▶ RECORDS FOR THE EXERCISE:
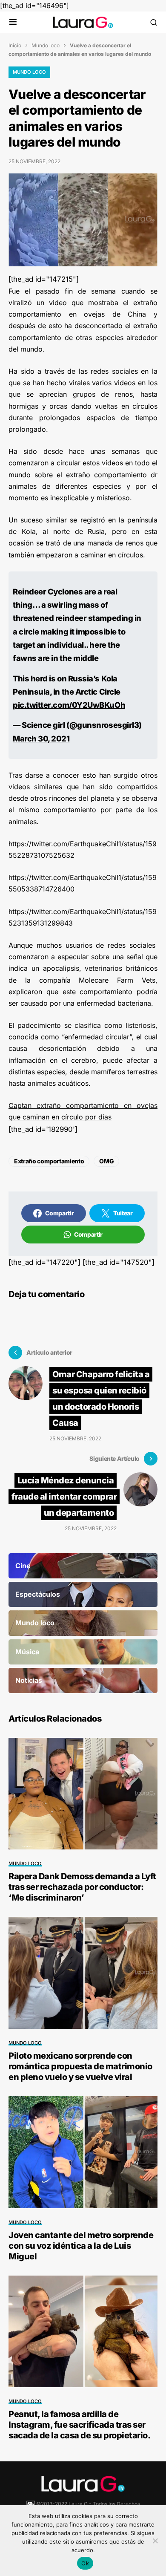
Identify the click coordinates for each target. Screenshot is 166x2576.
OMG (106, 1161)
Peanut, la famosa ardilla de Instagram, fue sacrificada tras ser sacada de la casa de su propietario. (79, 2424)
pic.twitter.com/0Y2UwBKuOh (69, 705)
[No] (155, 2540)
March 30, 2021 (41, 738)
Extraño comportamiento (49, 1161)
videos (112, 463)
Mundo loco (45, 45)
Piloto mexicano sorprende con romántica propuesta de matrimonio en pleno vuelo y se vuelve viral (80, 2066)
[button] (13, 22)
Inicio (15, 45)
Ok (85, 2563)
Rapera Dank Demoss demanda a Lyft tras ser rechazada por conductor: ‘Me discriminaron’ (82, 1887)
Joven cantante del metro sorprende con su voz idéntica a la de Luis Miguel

▶ EXERCISE DIRECTIONS: Filter the lines above, keeping and copying those that contain "tras".

▶ REPLY:
Peanut, la famosa ardilla de Instagram, fue sacrificada tras ser sacada de la casa de su propietario. (79, 2424)
Rapera Dank Demoss demanda a Lyft tras ser rechazada por conductor: ‘Me discriminaron’ (82, 1887)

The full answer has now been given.